I remember a Far Side cartoon from way back which showed four pictures in order, with each picture showing how technology has progressively shrunk. The first picture was a mainframe computer, the second a desktop computer, and the third was a laptop computer.

The fourth was a notebook and pen…

When you’re in the ideas business – and, let’s face it, that’s most of us – you need to keep a recording device close to you for those flashes of inspiration. A mobile phone is the handiest, perhaps with a dictaphone app. I don’t know how many blog post ideas have come to me in the car, away from my home office or phone, only to disappear into the ether because I had no way to commit them to memory before the next distracting thought dislodged them for good. Dozens I would say.

Sometimes you have the good fortune to be at your desk, or your phone’s on the bedside table, and you can capture your lightbulb moment.

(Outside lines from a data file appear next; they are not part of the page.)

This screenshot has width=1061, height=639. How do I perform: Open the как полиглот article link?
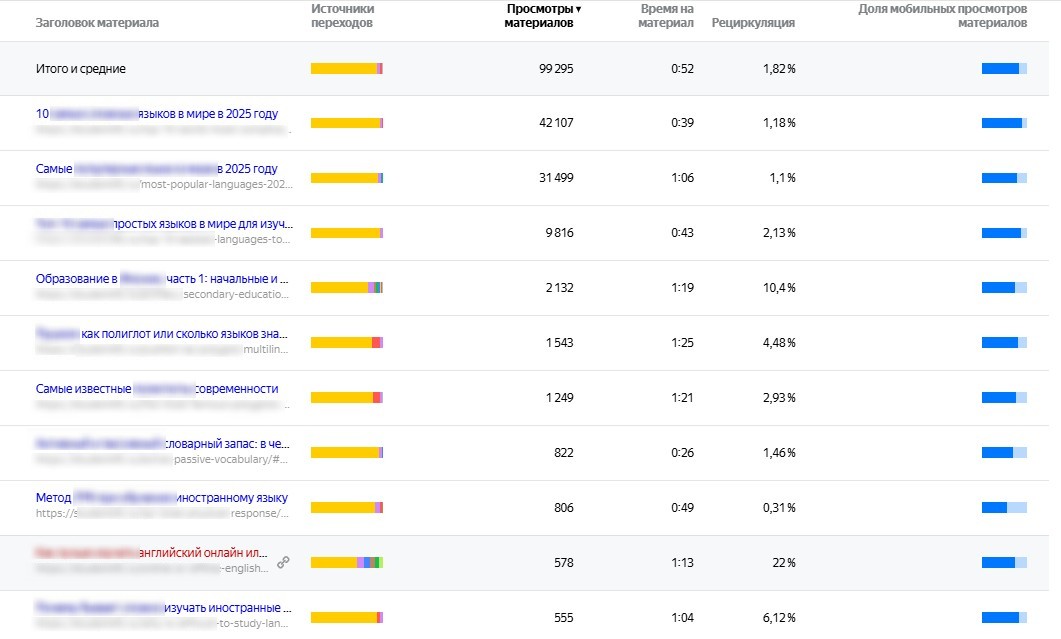click(162, 333)
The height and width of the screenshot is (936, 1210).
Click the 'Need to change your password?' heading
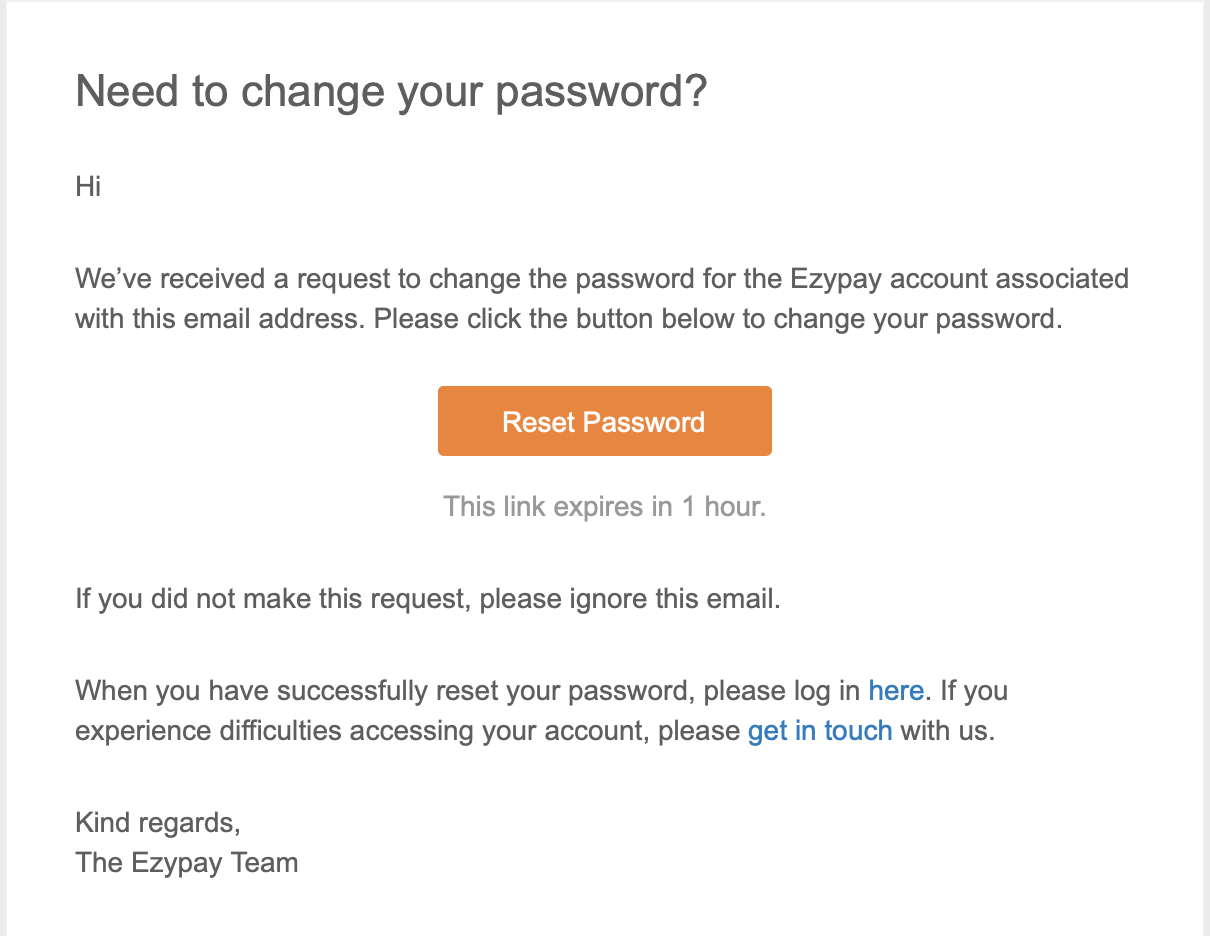pyautogui.click(x=391, y=93)
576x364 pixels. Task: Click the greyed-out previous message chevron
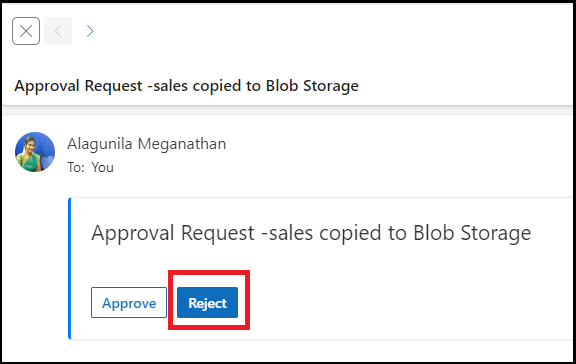point(58,31)
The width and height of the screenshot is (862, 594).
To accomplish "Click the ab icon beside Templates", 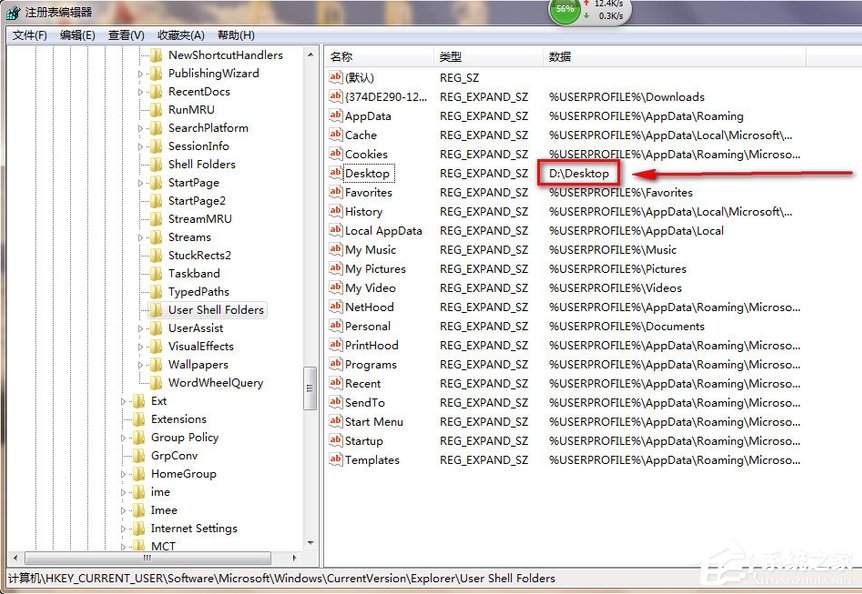I will (335, 460).
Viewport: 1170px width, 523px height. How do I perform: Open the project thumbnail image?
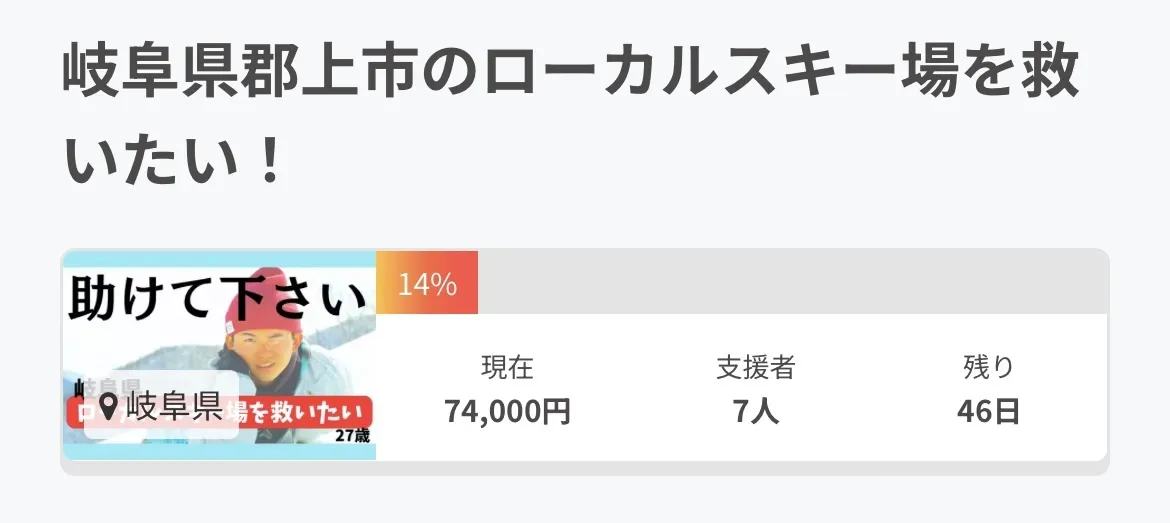pos(219,355)
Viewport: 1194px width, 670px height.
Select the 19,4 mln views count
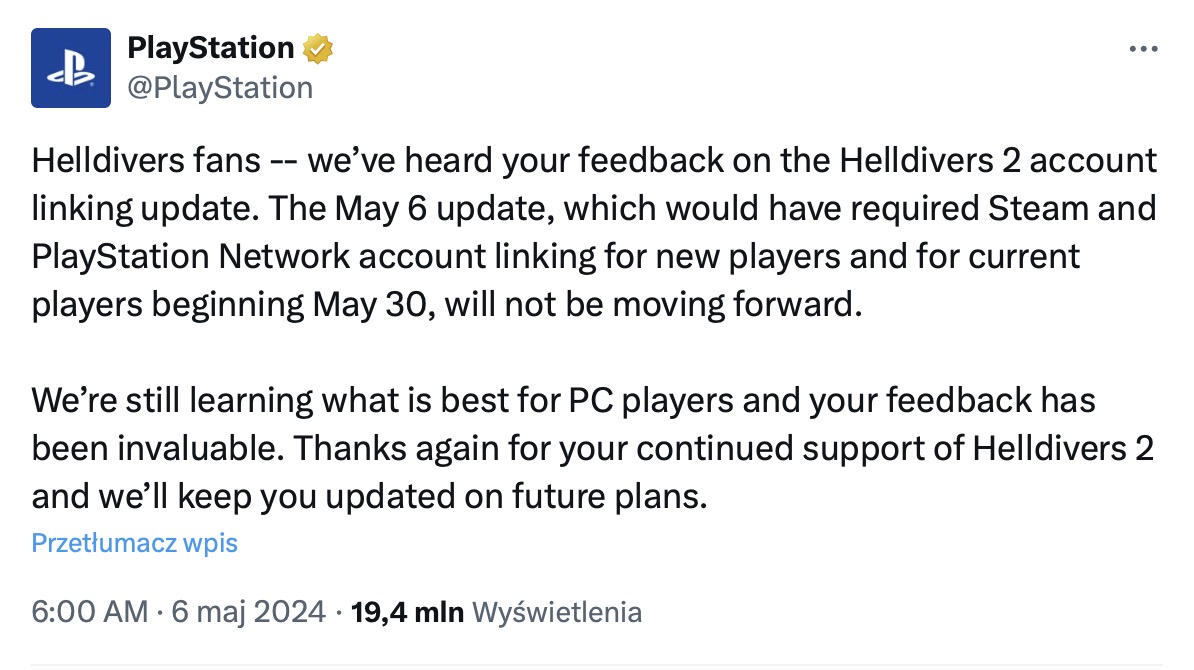point(407,612)
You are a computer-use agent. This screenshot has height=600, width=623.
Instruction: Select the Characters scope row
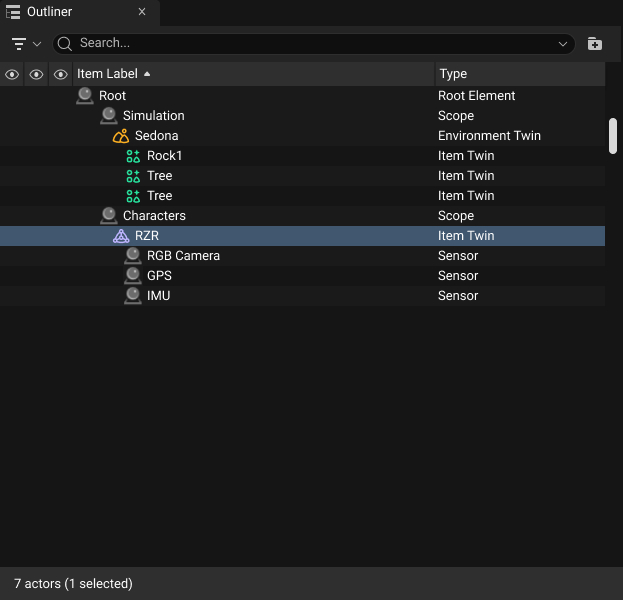coord(154,216)
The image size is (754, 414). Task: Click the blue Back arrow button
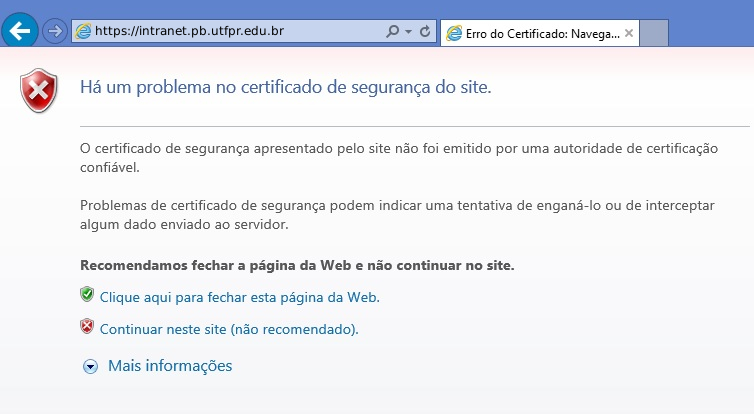pyautogui.click(x=20, y=31)
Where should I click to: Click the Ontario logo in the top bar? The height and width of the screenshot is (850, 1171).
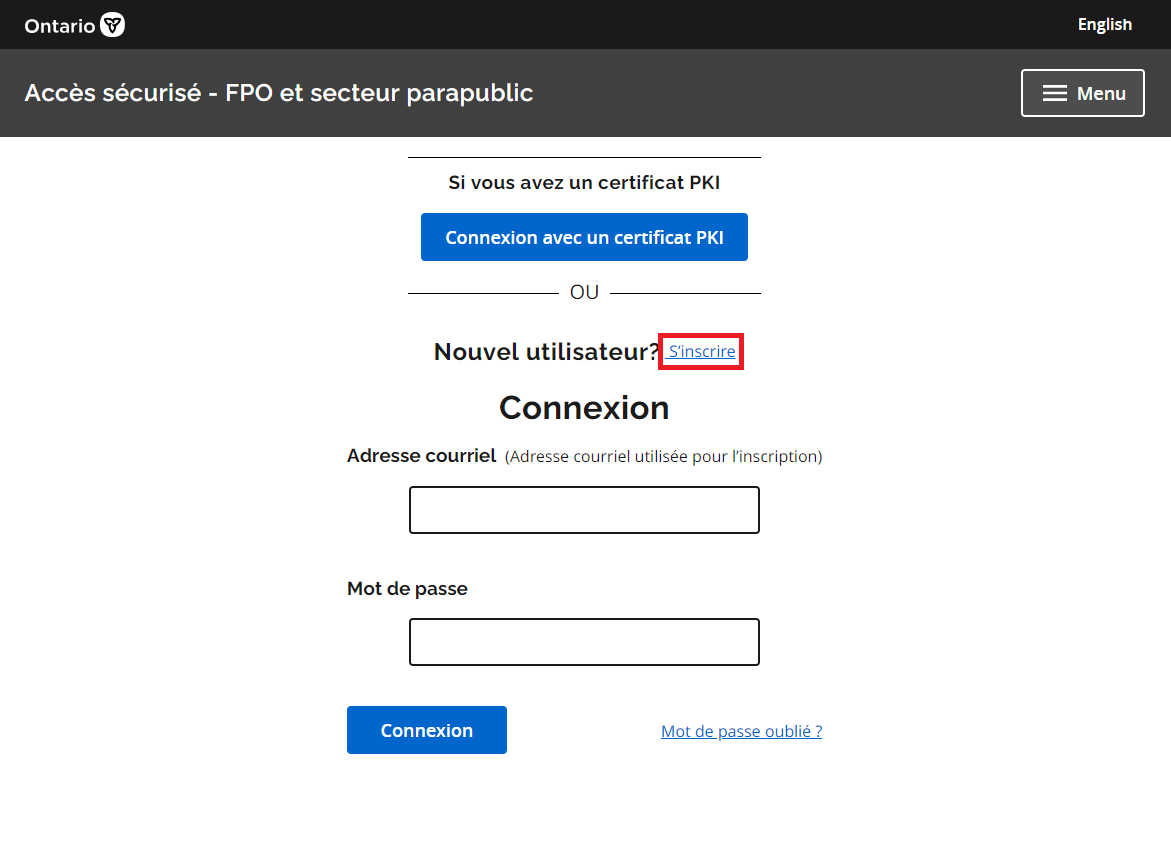(75, 24)
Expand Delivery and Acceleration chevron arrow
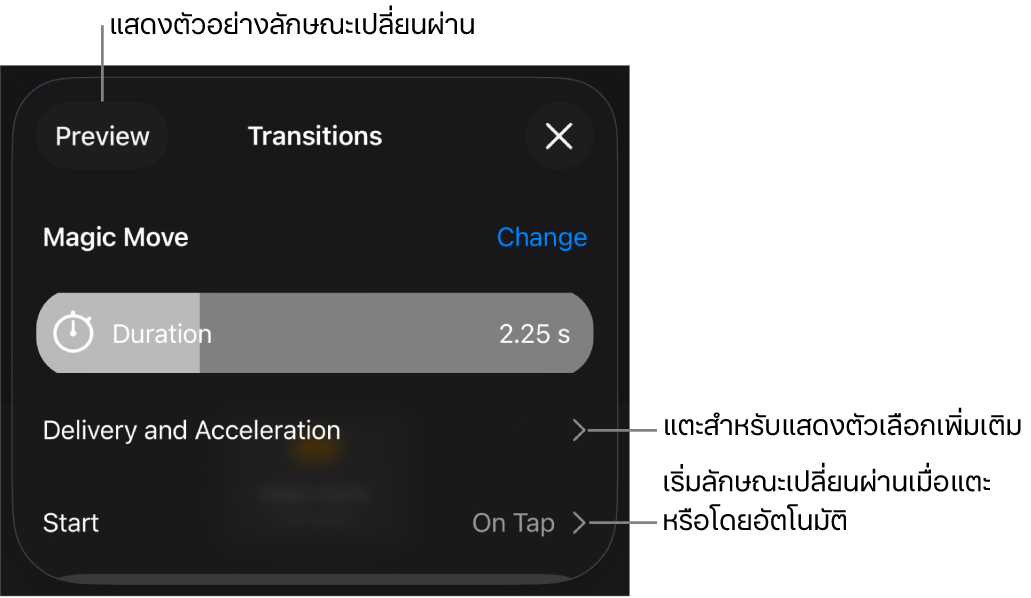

Then you hope your computer or phone doesn’t take more than a few seconds to spring into action, or isn’t preoccupied with an update, or the idea risks being lost like an outgoing breath as another thought – invariably one of numbing everyday, humdrum banality – smothers it.

That’s why I always like to rely on the trusty pen and paper, both of which will instantly function nineteen times out of twenty, allowing me to commit my thought to posterity.

That said, if you lose the thought in the time between having it and picking up a pen that’s close by, you have a different set of problems.